The trouble with me is I don't do what I really want to do. I want to do lots of things: be a great writer, have my own farm, blog regularly, take pictures, bake my own bread, actually bake my own everything (maybe have my own little line of cute cupcakes and cookies - I would love that). Or... you know be an academic, learn Slovak, start painting again, or pick up the banjo. Today I was thinking that instead of continuing to agonize over the decision to start or not to start a PhD (this has been going on for years), I should just become like a serial Master's student. I did one in comparative lit., but what if I do one next in history, then sociology, then philosophy. Or maybe I should do the philosophy first... I have trouble making decisions.

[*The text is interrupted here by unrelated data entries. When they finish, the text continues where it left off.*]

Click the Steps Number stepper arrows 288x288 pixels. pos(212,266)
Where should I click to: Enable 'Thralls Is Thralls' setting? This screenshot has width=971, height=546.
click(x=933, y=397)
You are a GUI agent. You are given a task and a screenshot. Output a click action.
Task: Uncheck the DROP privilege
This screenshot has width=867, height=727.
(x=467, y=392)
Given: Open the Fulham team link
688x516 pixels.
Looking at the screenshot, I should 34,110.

Actually my main trouble is I make a decision, tell everyone, and then change my mind. It's just the way I am. As my friends and family have learned. Thus, they take every decision I make with a full tablespoon of salt. And really, it's not that I don't do what I really want to do, because if I really wanted to, I would do it, right? So I must not actually want to do it. What I actually want to do must be this- spending most of my free time reading in bed, listening to music, and cooking. It's not a bad life really.

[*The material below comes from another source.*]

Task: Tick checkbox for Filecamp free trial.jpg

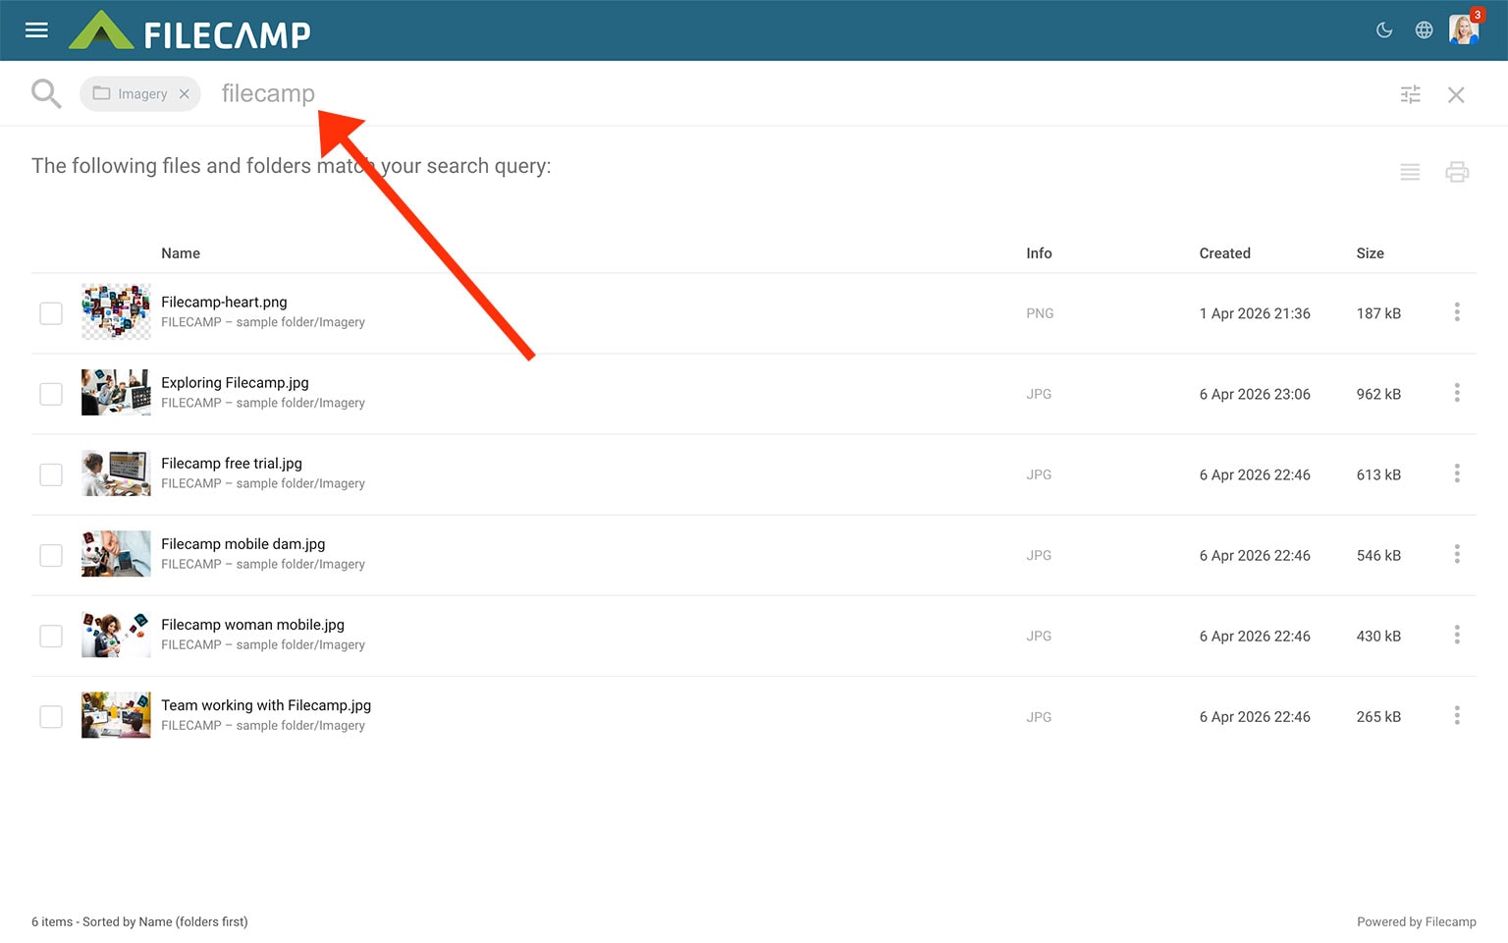Action: point(51,474)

My sister is mainly responsible for The Return of the Blog. She gave me a wicked pep talk and apparently likes my blog entries- and doesn't think they're just some self-reflective crap. Anyway, I'm going to continue- at least once a week, to launch my observations and neuroses here. And I'm going to try not to worry about if I sound too British or too American. I do feel that I'm getting a little more American the closer we get to moving to New York. Then I'll no doubt be writing lots of posts about New York and London, how they're similar, how their different. I can't wait to be able to do that properly. I reckon I'm sounding rather British at this point. But what if I say hell yeah, moving to the city is going to rock!

Who am I?

Ok, this is definitely self-reflective crap. So I'll go now. Gotta heat up the kale curry I made and prepare to defend the existence of kale curry to meat-eating boyfriend.

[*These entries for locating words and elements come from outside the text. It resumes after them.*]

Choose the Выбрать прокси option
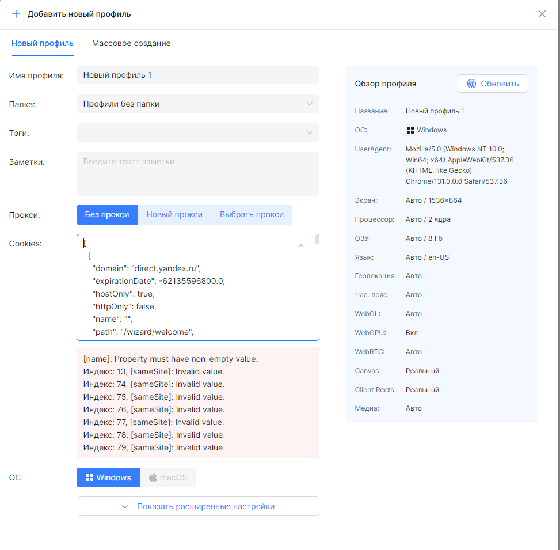560x550 pixels. [252, 214]
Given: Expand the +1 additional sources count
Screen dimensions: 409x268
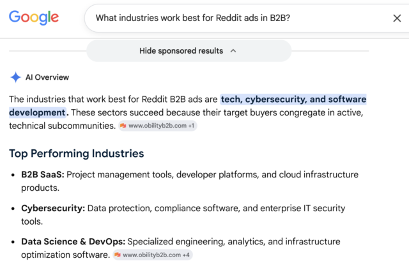Looking at the screenshot, I should [x=191, y=126].
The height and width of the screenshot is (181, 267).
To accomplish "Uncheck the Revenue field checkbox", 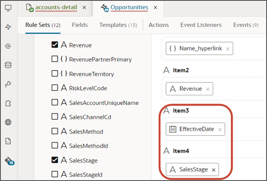I will point(55,45).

Tuesday, September 11, 2007

i am a bad blogger


Since I last blogged, I have moved to a new level of professionalism in my EFL "career." That is, I can now plan a lesson in five minutes, and basically blag my way through any lesson simply through my charming personality. So I guess you could say I'm a bad blogger, but a better blagger. (This is the kind of humor that flies with foreign language students; I seem to have found my niche).

The weekend was a wicked joint "big 30" blowout with Tilly. All the classic tunes were there, and a great time was had by all, followed by the Sunday of 12 bottles of champagne. What a frivolous and beautiful day, the pinnacle of which was when three middle-aged dudes walked by the pub and sparked a spontaneous cry of approval from our crammed picnic table (crammed with drunk idiots that is). The guys didn't seem to mind, they just gave a little smile and strutted on.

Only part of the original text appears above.